[Python-3000] Delayed reference counting idea

Marcin 'Qrczak' Kowalczyk qrczak at knm.org.pl
Tue Sep 19 18:37:55 CEST 2006


Barry Warsaw <barry at python.org> writes:

> It's not external resources I'm concerned about, it's the physical
> memory consumed in process by objects which are unreachable but not
> reclaimed.

The rate of garbage collection depends on the rate of allocation.
While the objects are not freed in the earliest possible moment,
they are freed if the memory is needed for other objects.


Brian Quinlan <brian at sweetapp.com> writes:

> Do somehow know that tracing GC would be more efficient for typical 
> python programs or are you just speculating?

I'm mostly speculating. It's hard to measure the difference between
garbage collection schemes because most language runtimes are tied
to a particular GC implementation, and thus you can't substitute a
different GC leaving everything else the same.

I've done some experiments with C++-based GCs incl. reference counting,
but they were inconclusive.
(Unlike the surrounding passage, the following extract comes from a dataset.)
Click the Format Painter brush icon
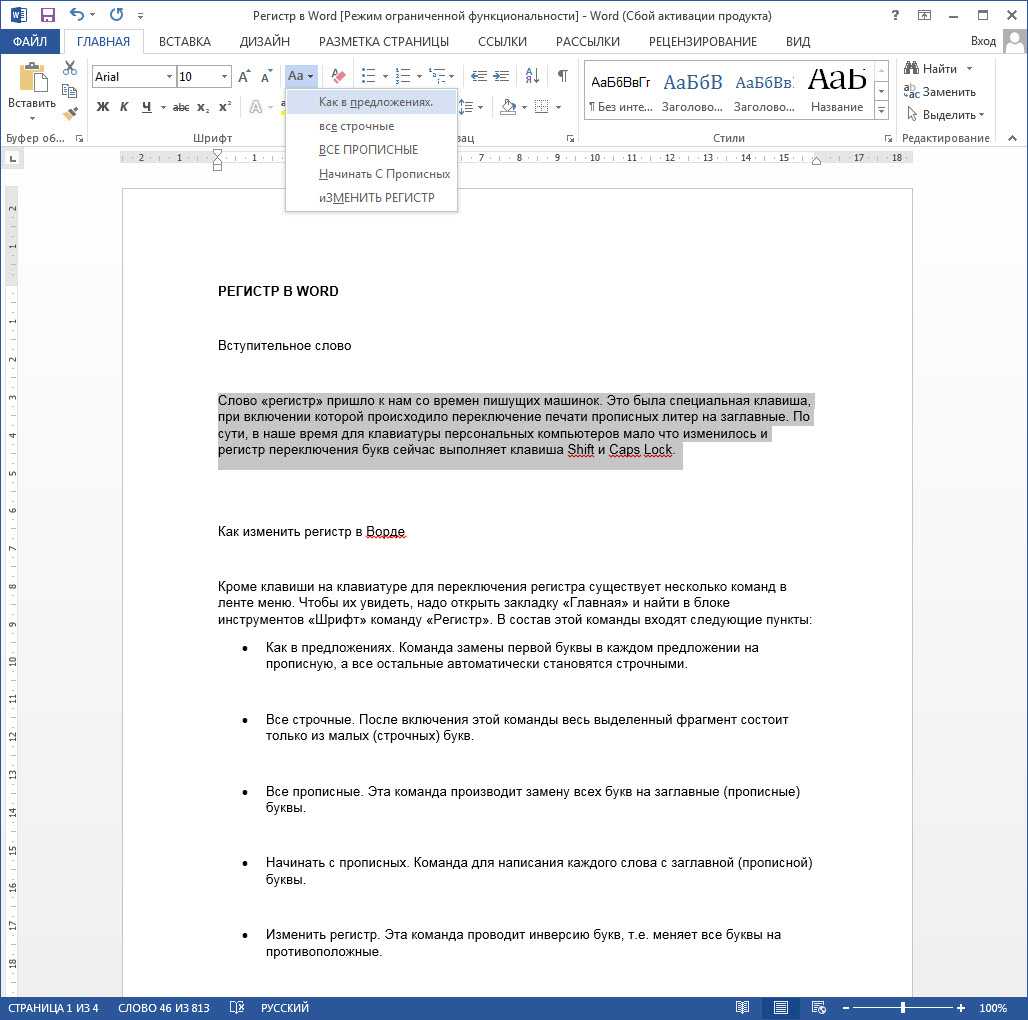The width and height of the screenshot is (1028, 1020). click(x=69, y=111)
The effects strongly depend on the kind of
the program and the amount of memory it uses, and various GC schemes
are better or worse in different scenarios.

>> It involves operations every time an object is merely passed around,
>> as references to the object are created or destroyed.
>
> But if the lifetime of most objects is confined to a single function 
> call, isn't reference counting going to be quite efficient?

Even if an object begins and ends its lifetime within a particular
function call, it's usually passed down to other functions in the
meantime.

Every time a Python function returns an object, the reference count
on the result is incremented, and it's decremented at some time by
its caller. Every time a function implemented in Python is called,
reference counts of its parameters are incremented, and they are
decremented when it returns. Every time a None is stored in a data
structure or returned from a function, its reference count is
incremented. Every time a list is freed, reference counts of objects
it refers to is decremented. Every time two ints are added, the
reference count of the result is incremented even if that integer
was preallocated. Every time a field is assigned to, two reference
counts are manipulated.

>> It doesn't move objects in memory, and thus free memory is fragmented.
>
> OK. Have you had memory fragmentation problems with Python?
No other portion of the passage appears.